Un employé de supermarché retire des bouteilles d'alcool de la vente, le 14 septembre 2012 à Brno [Radek Mica / AFP/Archives] Un employé de supermarché retire des bouteilles d'alcool de la vente, le 14 septembre 2012 à Brno [Radek Mica / AFP/Archives]

Les distilleurs tchèques se voient confrontés à une crise sans précédent due à l'interdiction par le gouvernement de la distribution et des exportations des spiritueux locaux, à la suite d'une vague d'intoxications à l'alcool frelaté qui a fait jusqu'ici 23 morts.

Sous la pression de Bruxelles, le gouvernement a interdit jeudi d'exporter les boissons de plus de 20 degrés d'alcool. La distribution de ces alcools sur le marché intérieur avait été interdite le 14 septembre.

"L'interdiction d'exporter est une chose terrible pour ma marque", a déclaré aux journalistes le président de la société Jan Becher (groupe Pernod Ricard), fabriquant de la traditionnelle liqueur aux herbes Karlovarska Becherovka.

Selon lui, "cette prohibition ne fait que pénaliser les producteurs et les importateurs jouissant d'une bonne réputation"

Chaque jour, ces "producteurs réputés" vendent pour 15 millions de couronnes (604.000 euros), soit un chiffre d'affaires annuel de 5,5 milliards de couronnes, selon l'Association de producteurs et d'importateurs de spiritueux.

Les exportations tchèques ont atteint 1,09 milliard de couronnes entre août 2011 et juillet 2012, selon le Bureau national des statistiques.

Le marché majeur pour les exportations de spiritueux tchèques, la Slovaquie, qui en a acheté pour plus de 600 millions de couronnes sur 12 mois, a arrêté d'en importer mardi. Quatre personnes ont été hospitalisées dans ce pays après avoir bu de la prune tchèque frappée au méthanol.

Les producteurs tchèques de spiritueux pressent le gouvernement de lever l'interdiction d'exporter et de punir seulement les fabricants d'alcools contenant du méthanol. Ils menacent de licencier du personnel si l'interdiction devait perdurer.

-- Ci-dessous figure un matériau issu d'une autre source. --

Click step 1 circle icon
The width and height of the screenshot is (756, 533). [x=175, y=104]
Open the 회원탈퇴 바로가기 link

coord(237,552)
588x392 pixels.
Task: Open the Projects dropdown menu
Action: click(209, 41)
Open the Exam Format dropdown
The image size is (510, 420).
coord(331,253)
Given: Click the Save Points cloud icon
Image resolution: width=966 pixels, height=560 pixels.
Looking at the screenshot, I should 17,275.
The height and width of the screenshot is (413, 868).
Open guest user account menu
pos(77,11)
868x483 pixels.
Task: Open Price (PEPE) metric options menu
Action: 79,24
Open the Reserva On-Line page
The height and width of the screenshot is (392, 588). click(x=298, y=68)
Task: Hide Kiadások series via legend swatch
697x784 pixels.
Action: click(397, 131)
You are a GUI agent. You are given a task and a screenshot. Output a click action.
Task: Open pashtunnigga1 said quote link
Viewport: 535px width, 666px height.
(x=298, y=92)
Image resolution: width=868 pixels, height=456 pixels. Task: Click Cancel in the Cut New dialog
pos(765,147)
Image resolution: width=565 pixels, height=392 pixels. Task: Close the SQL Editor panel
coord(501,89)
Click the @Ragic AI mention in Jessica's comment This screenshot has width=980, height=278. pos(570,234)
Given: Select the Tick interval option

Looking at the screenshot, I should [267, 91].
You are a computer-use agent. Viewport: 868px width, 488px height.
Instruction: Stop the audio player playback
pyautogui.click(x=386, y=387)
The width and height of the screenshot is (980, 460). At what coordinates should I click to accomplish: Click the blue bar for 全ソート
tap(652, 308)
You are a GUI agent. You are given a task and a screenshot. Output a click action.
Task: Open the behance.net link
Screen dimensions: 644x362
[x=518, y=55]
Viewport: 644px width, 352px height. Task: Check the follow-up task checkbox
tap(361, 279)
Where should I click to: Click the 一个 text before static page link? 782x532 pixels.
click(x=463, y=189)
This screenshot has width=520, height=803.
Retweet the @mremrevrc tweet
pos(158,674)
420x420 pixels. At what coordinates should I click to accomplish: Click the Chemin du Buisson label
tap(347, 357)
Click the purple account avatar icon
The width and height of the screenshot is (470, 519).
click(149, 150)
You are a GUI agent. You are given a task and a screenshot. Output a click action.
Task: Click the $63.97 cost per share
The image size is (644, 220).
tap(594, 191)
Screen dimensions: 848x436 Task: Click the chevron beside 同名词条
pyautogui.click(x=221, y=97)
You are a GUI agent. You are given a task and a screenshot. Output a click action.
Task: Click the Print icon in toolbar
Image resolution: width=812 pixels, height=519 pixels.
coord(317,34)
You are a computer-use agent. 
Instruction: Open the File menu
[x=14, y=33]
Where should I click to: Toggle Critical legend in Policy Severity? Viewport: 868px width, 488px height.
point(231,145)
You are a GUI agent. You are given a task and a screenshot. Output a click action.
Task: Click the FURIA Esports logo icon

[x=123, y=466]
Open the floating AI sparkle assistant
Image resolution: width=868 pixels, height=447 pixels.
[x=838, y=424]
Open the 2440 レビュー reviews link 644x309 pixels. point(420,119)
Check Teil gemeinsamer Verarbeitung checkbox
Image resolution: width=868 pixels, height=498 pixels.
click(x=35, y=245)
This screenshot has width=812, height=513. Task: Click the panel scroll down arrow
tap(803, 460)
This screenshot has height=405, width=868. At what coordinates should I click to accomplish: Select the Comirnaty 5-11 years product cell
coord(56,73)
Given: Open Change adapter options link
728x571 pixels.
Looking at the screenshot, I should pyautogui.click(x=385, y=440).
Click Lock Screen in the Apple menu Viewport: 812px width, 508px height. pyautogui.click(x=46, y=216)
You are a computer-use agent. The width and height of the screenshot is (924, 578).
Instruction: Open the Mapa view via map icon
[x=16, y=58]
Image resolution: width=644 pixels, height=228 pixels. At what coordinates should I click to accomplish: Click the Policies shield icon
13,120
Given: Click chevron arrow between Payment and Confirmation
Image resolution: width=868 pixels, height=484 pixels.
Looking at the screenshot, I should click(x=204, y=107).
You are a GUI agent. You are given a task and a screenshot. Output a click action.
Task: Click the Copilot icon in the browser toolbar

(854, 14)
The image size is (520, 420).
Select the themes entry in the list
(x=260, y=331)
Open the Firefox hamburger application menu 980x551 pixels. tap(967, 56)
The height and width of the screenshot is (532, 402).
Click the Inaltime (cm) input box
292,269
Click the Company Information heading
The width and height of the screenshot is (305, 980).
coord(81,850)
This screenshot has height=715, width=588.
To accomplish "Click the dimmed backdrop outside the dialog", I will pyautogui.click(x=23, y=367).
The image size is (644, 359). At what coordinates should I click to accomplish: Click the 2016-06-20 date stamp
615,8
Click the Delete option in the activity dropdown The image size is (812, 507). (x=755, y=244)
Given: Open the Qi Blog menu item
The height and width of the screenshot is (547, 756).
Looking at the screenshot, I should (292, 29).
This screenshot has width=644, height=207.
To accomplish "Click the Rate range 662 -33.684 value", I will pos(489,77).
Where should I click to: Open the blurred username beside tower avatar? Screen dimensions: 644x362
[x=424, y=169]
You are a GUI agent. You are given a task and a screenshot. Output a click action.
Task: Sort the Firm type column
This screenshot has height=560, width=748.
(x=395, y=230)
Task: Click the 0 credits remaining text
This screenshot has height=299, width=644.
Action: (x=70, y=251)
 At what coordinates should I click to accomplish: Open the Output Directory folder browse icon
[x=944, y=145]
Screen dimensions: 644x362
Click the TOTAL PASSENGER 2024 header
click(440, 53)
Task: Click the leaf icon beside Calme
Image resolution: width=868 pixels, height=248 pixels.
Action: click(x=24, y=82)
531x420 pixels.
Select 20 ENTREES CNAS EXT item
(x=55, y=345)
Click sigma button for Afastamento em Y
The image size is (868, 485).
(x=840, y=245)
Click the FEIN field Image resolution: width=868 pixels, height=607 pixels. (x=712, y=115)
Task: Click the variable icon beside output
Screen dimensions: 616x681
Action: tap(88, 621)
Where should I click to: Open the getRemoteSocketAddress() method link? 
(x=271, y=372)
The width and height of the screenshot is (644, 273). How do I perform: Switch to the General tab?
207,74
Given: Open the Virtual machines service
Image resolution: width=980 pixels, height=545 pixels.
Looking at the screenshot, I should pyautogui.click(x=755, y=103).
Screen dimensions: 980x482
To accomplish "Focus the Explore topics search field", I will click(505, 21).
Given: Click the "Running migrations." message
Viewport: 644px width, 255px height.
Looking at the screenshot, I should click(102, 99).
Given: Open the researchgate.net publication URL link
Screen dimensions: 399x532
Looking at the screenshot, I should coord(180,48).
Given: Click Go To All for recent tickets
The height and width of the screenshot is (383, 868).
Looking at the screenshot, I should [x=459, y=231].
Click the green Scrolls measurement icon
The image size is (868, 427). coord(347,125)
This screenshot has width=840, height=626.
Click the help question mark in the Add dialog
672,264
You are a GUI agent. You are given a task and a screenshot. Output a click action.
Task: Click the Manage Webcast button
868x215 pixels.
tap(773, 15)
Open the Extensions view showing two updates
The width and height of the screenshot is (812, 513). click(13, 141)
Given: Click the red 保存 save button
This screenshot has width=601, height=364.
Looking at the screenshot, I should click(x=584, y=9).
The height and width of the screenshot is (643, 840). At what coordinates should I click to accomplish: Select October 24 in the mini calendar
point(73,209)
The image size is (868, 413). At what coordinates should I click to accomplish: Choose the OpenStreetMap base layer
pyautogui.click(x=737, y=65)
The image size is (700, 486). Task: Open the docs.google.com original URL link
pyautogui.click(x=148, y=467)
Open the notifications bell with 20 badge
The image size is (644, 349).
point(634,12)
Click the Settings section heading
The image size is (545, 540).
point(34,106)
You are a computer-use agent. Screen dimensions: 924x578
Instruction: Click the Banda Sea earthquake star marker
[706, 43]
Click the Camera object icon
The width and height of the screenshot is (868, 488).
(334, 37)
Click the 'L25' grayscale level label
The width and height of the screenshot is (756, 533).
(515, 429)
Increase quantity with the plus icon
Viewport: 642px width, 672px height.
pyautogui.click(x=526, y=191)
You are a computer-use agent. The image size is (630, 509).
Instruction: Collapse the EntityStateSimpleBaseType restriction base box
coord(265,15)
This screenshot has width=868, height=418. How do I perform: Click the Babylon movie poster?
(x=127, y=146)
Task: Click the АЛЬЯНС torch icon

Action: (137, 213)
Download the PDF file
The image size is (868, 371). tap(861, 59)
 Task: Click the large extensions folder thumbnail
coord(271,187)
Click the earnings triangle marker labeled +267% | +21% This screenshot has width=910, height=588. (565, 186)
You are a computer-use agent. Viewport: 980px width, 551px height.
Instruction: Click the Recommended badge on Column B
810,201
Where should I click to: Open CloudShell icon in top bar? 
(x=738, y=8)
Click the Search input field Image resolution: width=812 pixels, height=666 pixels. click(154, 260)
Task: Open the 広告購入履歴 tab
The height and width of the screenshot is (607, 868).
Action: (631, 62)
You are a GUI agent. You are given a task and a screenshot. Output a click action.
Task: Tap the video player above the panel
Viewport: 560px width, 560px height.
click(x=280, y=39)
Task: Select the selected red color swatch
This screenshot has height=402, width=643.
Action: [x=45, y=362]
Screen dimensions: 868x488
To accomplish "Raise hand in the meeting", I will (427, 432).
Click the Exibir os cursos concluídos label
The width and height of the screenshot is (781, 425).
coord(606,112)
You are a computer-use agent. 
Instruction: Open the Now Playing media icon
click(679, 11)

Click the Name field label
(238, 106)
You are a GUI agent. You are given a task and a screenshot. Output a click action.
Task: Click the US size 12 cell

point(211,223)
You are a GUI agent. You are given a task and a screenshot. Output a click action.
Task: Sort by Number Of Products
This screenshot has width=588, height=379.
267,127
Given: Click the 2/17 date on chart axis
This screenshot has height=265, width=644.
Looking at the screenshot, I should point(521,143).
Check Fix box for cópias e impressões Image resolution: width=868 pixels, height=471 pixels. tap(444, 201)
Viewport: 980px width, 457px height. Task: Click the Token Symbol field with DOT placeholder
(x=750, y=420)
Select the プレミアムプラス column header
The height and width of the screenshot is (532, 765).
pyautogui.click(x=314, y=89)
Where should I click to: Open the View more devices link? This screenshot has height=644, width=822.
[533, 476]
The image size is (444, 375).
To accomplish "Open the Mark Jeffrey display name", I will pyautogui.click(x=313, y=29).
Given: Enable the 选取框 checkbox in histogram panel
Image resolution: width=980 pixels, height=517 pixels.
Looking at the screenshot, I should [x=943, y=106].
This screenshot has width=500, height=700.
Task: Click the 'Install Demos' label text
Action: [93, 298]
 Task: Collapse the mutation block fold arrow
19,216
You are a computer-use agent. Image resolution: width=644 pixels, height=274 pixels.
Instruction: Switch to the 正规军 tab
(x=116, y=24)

"A cette étape, les dommages subis par les marques et les exportateurs tchèques restent incommensurables", a indiqué M. Schofield.

La vague d'intoxications sans précédent, qui sévit en République tchèque depuis le début de septembre, a déjà fait 23 morts. Une trentaine de personnes restent hospitalisées dans l'ensemble du pays après avoir consommé de l'alcool frelaté, certaines dans un état grave, placées en coma artificiel.

La police n'a toujours pas identifié la principale source de l'alcool frelaté mais l'affaire à mis au grand jour l'existence d'un énorme marché noir estimé à 25% de l'ensemble des ventes des alcools en République tchèque.

Outre les pertes fiscales provoquées par ce marché noir, estimées à 1,6 milliard de couronnes par an, le budget tchèque perd 130 millions de couronnes supplémentaires chaque jour en raison de la prohibition dans ce pays classé deuxième au monde pour la consommation d'alcool par les adultes, derrière la Moldavie.

"Une fois cette crise terminée, nous allons demander au gouvernement comment rattraper nos pertes", a insisté M. Schofield.

Le gouvernement a promis de lever les restrictions dès que possible, précisant qu'un nouveau système d'estampillage à l'aide de timbres d'accise sera introduit dès la semaine prochaine pour distinguer les alcools sûrs de ceux de qualité incertaine.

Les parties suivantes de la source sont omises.